===== INPUT MATERIAL

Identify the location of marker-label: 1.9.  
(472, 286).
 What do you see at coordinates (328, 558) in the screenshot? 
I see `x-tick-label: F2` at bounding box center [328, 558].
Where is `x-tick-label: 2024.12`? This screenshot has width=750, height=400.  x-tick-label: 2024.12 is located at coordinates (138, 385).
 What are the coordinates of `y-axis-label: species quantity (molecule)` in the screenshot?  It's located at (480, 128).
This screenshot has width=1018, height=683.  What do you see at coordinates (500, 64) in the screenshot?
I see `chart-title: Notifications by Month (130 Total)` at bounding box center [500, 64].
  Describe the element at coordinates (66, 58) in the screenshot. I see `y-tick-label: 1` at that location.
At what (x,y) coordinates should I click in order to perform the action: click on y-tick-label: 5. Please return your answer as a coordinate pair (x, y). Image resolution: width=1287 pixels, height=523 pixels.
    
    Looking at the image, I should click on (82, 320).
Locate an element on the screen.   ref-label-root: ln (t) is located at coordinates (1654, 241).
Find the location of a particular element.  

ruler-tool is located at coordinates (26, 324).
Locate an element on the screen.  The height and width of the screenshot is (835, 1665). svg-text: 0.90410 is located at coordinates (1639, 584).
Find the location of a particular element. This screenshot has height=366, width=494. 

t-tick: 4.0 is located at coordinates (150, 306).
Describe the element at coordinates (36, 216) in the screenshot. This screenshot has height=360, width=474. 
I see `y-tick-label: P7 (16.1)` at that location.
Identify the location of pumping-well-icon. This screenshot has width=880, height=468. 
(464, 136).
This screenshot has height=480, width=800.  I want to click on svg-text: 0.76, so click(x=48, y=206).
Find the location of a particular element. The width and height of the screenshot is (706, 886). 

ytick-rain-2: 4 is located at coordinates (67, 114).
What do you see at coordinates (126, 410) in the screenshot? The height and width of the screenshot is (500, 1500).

==========

WORK TASK. Convert every row above into a numbered list, omitting any blank lines.

EXPECTED ANSWER.
1. Identify the location of marker-label: 1.9.  
2. (472, 286).
3.  What do you see at coordinates (328, 558) in the screenshot? 
4. I see `x-tick-label: F2` at bounding box center [328, 558].
5. Where is `x-tick-label: 2024.12`? This screenshot has width=750, height=400.  x-tick-label: 2024.12 is located at coordinates (138, 385).
6.  What are the coordinates of `y-axis-label: species quantity (molecule)` in the screenshot?  It's located at (480, 128).
7. This screenshot has width=1018, height=683.  What do you see at coordinates (500, 64) in the screenshot?
8. I see `chart-title: Notifications by Month (130 Total)` at bounding box center [500, 64].
9.   Describe the element at coordinates (66, 58) in the screenshot. I see `y-tick-label: 1` at that location.
10. At what (x,y) coordinates should I click in order to perform the action: click on y-tick-label: 5. Please return your answer as a coordinate pair (x, y). Image resolution: width=1287 pixels, height=523 pixels.
11.     Looking at the image, I should click on (82, 320).
12. Locate an element on the screen.   ref-label-root: ln (t) is located at coordinates (1654, 241).
13. Find the location of a particular element.  
14. ruler-tool is located at coordinates (26, 324).
15. Locate an element on the screen.  The height and width of the screenshot is (835, 1665). svg-text: 0.90410 is located at coordinates (1639, 584).
16. Find the location of a particular element. This screenshot has height=366, width=494. 
17. t-tick: 4.0 is located at coordinates (150, 306).
18. Describe the element at coordinates (36, 216) in the screenshot. This screenshot has height=360, width=474. 
19. I see `y-tick-label: P7 (16.1)` at that location.
20. Identify the location of pumping-well-icon. This screenshot has width=880, height=468. 
21. (464, 136).
22. This screenshot has height=480, width=800.  I want to click on svg-text: 0.76, so click(x=48, y=206).
23. Find the location of a particular element. The width and height of the screenshot is (706, 886). 
24. ytick-rain-2: 4 is located at coordinates (67, 114).
25. What do you see at coordinates (126, 410) in the screenshot? The height and width of the screenshot is (500, 1500).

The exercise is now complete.